By developing novel databases and tools, the center expects its findings will provide information useful to the Human Genome Project, an international effort to map all human genes, and to the field of biomedicine.

Gifts and Grants
Cancer Grant
The Robert H. Lurie Comprehensive Cancer Center of Northwestern University is one of only four institutions in the United States to receive a five-year, $13 million grant from the National Cancer Institute.

The grant will help researchers, under the leadership of V. Craig Jordan, the Diana, Princess of Wales Professor of Cancer Research, to conduct multidisciplinary research on improving cancer care and cancer prevention.

The research projects will include six studies examining causes, prevention and therapies for breast cancer, including one study headed by Jordan on drug resistance to antiestrogens.

Jordan has guided the clinical development of the antiestrogens tamoxifen and raloxifene for more than 25 years. Tamoxifen has been shown to increase the survival rate of breast cancer patients and also to prevent the development of breast cancer in high-risk women; an estimated 350,000 women are alive today because of tamoxifen treatment.

The researchers on the other five projects are Larry Jameson, Irving S. Cutter Professor and chair of medicine; Ann Thor, professor of pathology; Robert Chatterton, professor of obstetrics and gynecology and of physiology; Monica Morrow, professor of surgery and director of the Lynn Sage Comprehensive Breast Program at Northwestern Memorial Hospital; and Gerald Soff, associate professor of medicine.

The NCI grant will be used in conjunction with a recent $2.2 million grant given by the Avon Products Foundation Breast Cancer Research and Care Program to Morrow (Northwestern, winter 2000).

"Our program has developed from nothing to world-class in seven years," Jordan said. "Our success is a tribute to all the individuals in the community who are committed to conquering cancer."

 

RETURN TO TOP

  Deaths

Kenneth I. Howard, 68, professor of psychology, died Oct. 19 in Chicago.

Mr.
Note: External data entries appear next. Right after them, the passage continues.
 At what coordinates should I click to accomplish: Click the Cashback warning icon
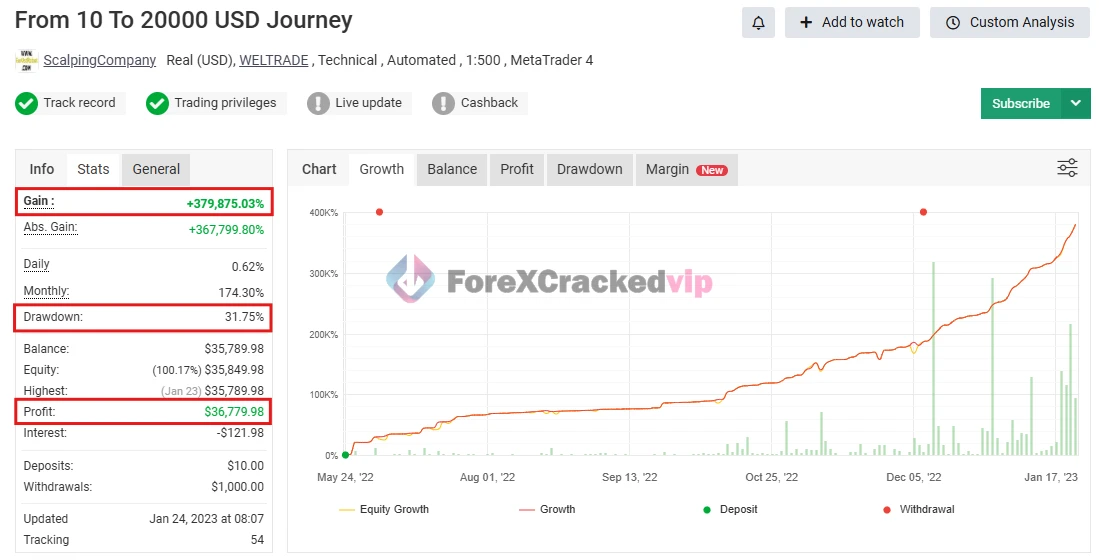tap(444, 103)
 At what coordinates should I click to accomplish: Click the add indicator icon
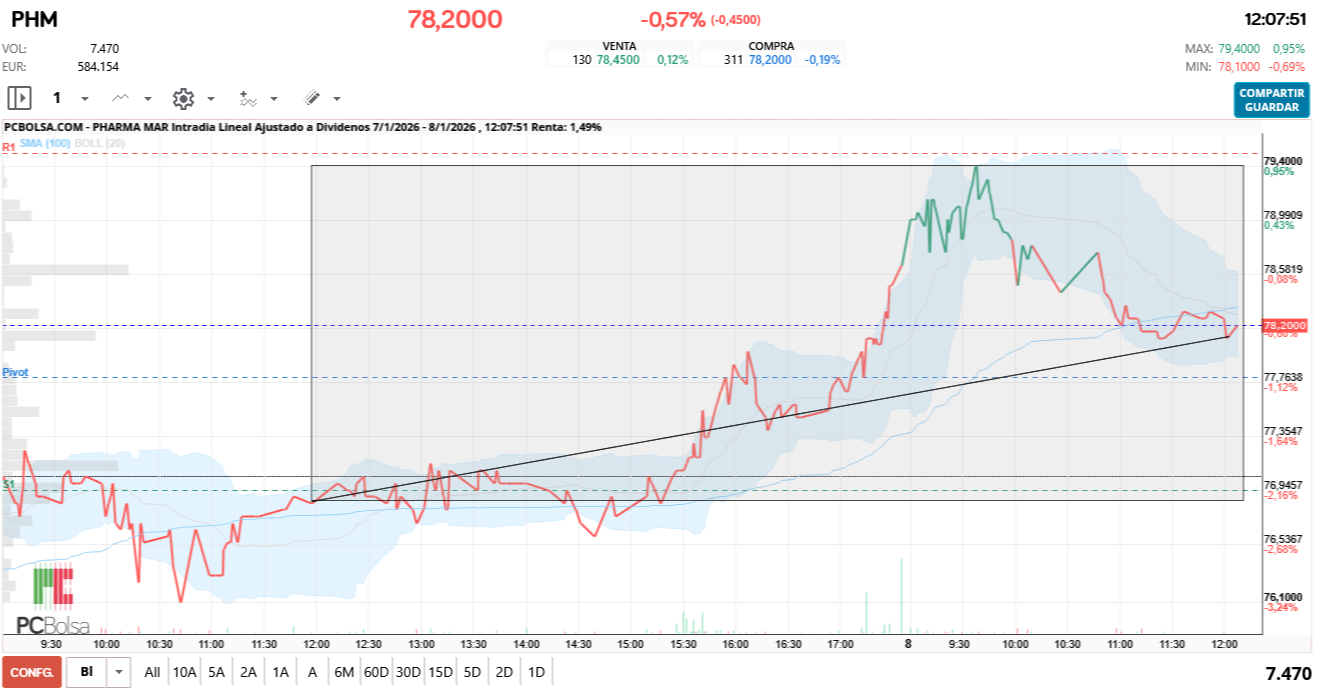coord(249,97)
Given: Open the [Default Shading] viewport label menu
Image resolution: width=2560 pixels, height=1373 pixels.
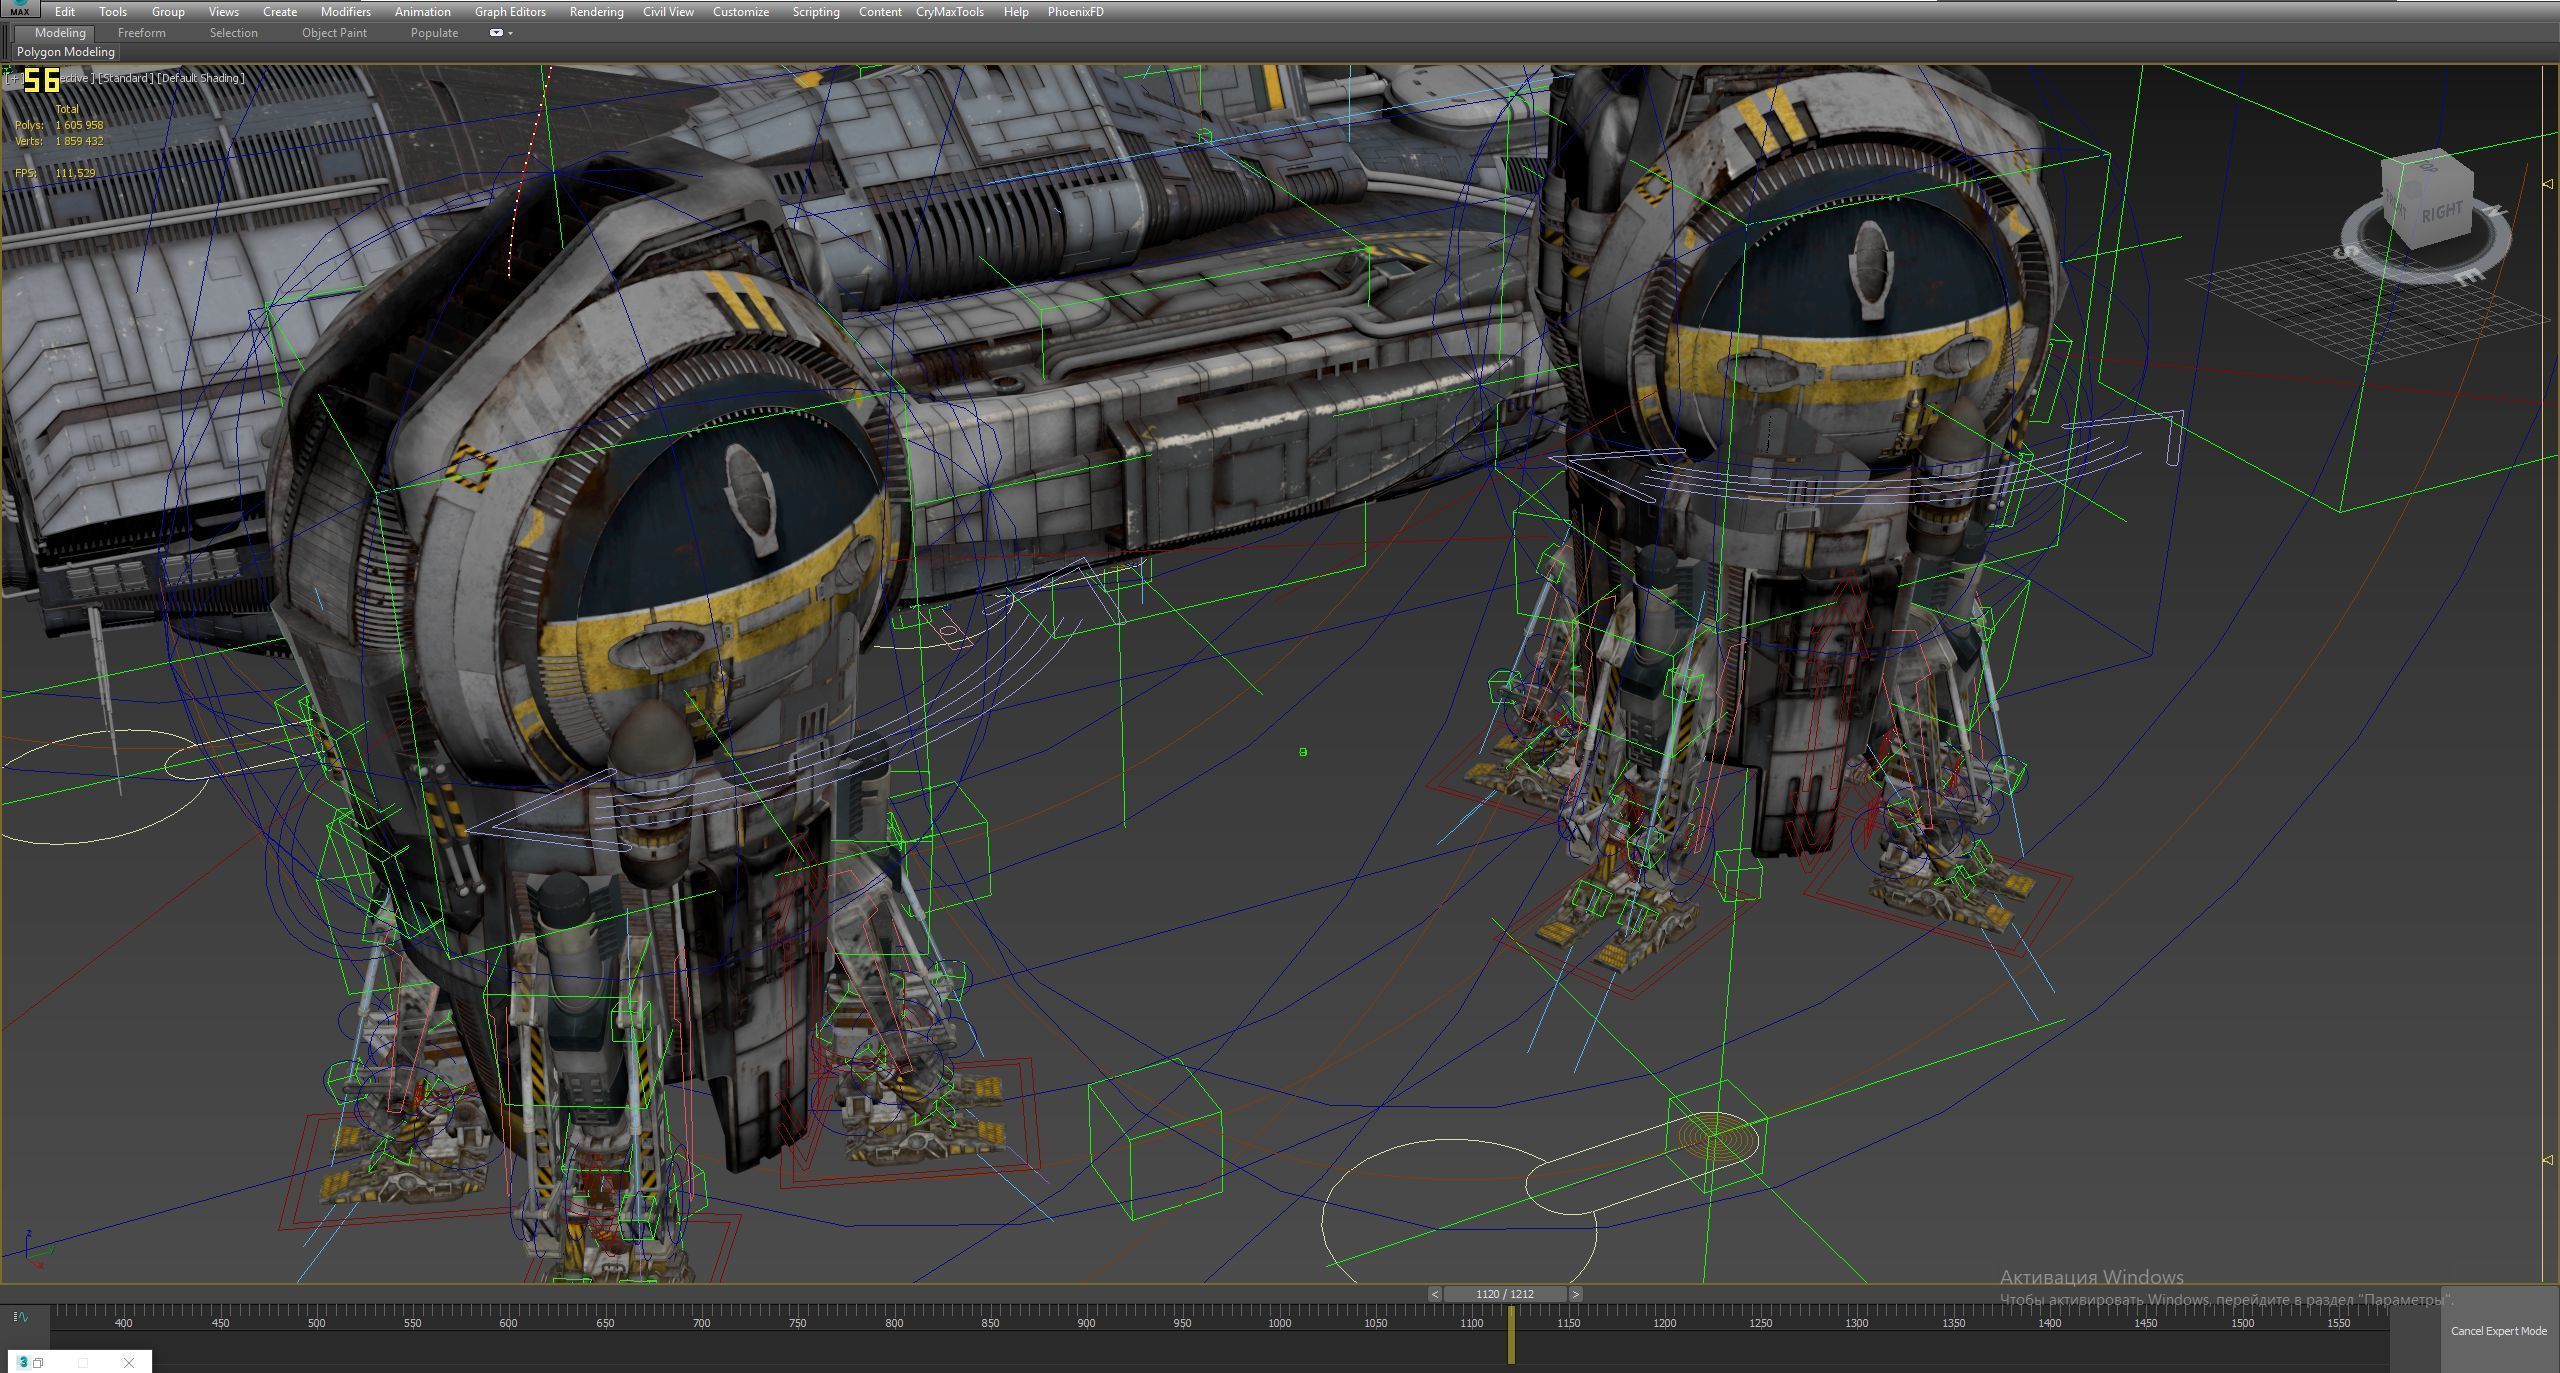Looking at the screenshot, I should click(200, 78).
Howard, who joined Northwestern in 1967, was a co-founder of the Society for Psychotherapy Research and served as coordinator of outpatient research at Northwestern Memorial Hospital's Stone Institute of Psychiatry.

Survivors include his wife, Sue Taylor Howard, three daughters, three sons, two stepsons, his father, a brother and three grandchildren.

Arthur Michel (KGSM78), 59, associate professor of oncology, died Nov. 4 in Arlington Heights, Ill.

A specialist in breast cancer, Dr. Michel was the first medical director for the Y-ME National Breast Cancer Organization. He was named the National Breast Cancer Awareness Month Physician of the Year in 1997.

Survivors include his wife, Nancy, two sons, a stepdaughter, a stepson, his father, a brother and four grandchildren.